── MATERIAL PROVIDED
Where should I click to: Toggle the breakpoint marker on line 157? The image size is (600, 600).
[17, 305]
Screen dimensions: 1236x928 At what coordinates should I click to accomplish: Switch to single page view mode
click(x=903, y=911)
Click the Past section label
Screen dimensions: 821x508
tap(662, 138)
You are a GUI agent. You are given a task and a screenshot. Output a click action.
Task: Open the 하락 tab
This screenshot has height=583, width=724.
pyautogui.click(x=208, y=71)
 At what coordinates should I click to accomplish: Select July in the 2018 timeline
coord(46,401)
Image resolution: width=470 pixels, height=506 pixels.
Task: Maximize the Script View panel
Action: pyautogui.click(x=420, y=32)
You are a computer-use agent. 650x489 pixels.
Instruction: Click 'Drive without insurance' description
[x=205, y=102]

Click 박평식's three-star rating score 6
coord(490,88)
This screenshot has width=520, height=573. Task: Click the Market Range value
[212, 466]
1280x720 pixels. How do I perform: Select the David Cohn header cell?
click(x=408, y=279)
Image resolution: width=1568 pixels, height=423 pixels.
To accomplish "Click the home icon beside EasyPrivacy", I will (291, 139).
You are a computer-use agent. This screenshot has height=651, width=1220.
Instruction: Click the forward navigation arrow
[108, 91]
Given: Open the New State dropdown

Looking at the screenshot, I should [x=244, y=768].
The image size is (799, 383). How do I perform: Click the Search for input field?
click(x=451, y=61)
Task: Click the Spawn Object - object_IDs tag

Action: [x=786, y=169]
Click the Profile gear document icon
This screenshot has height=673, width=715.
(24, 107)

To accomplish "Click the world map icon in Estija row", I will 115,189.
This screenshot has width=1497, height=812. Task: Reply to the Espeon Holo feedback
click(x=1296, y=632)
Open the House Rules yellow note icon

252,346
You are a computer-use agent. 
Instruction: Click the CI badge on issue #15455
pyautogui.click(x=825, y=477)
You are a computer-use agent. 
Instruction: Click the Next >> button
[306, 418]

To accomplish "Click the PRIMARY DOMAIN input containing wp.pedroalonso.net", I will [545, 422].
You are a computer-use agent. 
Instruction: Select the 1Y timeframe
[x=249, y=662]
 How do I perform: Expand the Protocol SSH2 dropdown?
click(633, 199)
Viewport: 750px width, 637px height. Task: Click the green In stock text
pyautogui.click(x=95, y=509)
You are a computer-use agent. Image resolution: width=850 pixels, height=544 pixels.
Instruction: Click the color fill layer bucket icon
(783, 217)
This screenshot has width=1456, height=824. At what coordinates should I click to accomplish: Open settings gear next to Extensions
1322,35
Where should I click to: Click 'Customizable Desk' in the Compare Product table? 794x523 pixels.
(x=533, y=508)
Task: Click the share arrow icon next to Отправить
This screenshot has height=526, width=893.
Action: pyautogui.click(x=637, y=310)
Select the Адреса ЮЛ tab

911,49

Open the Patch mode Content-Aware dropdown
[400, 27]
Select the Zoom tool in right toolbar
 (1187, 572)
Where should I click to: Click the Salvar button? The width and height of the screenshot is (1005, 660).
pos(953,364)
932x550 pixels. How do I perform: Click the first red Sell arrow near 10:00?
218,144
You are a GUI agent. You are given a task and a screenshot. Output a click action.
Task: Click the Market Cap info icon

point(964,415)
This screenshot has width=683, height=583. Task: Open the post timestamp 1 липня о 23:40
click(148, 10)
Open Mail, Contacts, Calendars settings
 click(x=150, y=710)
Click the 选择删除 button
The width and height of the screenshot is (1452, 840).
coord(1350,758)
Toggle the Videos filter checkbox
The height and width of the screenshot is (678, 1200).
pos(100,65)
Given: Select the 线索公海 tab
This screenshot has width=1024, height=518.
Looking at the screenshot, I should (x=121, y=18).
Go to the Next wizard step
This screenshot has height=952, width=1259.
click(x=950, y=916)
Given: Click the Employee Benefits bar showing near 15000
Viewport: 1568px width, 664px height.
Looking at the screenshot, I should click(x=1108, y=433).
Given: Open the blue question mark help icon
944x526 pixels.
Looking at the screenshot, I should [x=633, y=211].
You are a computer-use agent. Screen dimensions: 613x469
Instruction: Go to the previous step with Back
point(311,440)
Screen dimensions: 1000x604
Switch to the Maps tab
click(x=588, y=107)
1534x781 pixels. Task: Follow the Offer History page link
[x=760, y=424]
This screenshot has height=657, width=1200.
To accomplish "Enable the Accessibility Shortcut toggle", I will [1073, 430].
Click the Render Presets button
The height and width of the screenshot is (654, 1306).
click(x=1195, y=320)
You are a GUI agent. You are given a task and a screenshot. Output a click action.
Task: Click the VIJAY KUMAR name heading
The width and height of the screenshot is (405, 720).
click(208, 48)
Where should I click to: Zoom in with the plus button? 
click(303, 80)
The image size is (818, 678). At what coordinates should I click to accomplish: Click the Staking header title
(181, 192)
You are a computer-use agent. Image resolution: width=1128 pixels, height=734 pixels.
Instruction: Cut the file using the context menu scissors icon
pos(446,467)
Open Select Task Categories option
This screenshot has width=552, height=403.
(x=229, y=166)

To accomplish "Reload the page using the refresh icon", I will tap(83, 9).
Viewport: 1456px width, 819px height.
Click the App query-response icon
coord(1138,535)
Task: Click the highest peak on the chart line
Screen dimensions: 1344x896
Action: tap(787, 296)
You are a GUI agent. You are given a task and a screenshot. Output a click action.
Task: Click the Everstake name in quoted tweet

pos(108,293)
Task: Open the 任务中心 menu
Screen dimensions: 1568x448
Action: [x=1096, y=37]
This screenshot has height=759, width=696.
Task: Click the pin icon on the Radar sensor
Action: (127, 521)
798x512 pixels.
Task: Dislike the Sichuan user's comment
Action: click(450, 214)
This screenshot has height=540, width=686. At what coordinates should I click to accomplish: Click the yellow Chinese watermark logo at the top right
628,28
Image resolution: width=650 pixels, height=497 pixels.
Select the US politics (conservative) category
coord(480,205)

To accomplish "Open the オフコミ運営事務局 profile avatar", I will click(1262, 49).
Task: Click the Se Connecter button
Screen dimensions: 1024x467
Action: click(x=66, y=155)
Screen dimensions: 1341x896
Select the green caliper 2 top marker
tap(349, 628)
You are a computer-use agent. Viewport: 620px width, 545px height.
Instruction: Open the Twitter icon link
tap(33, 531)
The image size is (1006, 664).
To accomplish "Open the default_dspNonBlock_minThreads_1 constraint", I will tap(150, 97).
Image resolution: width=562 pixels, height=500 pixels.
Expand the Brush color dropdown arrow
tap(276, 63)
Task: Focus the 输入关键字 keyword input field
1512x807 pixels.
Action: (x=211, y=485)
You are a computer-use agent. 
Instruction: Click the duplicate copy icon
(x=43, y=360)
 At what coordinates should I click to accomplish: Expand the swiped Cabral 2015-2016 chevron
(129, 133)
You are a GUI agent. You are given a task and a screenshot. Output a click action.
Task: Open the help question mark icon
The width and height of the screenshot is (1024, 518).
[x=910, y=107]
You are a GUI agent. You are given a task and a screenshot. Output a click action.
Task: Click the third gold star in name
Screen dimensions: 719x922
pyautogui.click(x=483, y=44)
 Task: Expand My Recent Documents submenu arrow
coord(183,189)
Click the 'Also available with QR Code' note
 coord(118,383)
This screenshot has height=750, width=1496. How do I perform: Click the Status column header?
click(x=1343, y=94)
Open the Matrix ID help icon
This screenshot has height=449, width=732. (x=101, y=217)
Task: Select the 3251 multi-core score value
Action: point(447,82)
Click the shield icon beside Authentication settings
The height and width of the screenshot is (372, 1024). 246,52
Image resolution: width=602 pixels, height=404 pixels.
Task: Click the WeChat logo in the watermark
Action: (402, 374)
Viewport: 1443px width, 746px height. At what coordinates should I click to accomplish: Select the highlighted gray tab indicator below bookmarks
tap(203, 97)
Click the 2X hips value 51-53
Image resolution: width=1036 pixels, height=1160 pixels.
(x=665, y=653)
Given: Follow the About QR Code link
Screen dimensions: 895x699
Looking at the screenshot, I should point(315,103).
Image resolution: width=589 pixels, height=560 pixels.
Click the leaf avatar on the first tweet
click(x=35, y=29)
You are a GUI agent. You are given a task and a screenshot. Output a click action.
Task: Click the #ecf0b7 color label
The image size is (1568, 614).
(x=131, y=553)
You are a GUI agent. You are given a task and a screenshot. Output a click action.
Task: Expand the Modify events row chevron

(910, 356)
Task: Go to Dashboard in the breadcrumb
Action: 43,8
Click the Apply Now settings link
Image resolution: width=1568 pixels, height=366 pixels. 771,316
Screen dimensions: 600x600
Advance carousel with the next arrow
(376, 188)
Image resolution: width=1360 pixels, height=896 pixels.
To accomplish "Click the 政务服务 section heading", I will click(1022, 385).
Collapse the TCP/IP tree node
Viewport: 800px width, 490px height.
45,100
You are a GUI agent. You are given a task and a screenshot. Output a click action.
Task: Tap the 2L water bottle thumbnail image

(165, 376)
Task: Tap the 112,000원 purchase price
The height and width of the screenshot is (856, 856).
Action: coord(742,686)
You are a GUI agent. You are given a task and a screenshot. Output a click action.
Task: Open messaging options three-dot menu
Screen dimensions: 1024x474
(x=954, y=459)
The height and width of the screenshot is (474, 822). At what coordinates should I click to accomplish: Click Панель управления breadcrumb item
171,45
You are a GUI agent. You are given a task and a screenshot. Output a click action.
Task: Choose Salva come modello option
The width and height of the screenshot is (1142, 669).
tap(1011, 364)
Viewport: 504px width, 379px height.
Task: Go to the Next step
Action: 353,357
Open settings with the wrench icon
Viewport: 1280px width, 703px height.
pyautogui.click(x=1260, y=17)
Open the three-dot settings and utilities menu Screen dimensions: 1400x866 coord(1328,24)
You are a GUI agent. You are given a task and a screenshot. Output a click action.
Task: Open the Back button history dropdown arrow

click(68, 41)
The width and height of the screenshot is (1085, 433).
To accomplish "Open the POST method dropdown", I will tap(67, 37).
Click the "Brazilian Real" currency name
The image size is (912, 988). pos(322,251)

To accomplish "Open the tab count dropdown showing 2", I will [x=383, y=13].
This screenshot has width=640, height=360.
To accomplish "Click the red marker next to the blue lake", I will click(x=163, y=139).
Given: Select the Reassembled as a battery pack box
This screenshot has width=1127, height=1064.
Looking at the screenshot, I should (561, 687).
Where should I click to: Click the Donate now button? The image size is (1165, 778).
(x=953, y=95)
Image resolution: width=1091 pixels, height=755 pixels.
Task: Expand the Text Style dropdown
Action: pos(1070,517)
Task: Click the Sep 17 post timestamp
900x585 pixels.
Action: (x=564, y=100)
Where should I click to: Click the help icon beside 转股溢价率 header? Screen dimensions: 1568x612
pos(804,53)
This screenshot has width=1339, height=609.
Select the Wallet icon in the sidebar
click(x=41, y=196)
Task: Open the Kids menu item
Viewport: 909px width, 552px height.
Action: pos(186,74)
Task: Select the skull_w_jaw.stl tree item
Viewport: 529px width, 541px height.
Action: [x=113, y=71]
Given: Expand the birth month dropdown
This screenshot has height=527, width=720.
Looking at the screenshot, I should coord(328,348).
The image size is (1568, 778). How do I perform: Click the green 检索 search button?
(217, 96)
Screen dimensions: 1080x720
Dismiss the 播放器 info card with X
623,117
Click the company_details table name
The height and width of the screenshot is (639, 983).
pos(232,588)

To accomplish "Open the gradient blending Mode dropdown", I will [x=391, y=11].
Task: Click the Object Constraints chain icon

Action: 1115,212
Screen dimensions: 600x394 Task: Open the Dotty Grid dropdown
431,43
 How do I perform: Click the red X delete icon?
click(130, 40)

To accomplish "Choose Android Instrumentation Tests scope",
────
◆ WHAT TO PRODUCE: Only lines with the word "label" are needed. Copy them from the preceding records.

◆ ANSWER SECTION:
Click the Past section label
Task: Click the #ecf0b7 color label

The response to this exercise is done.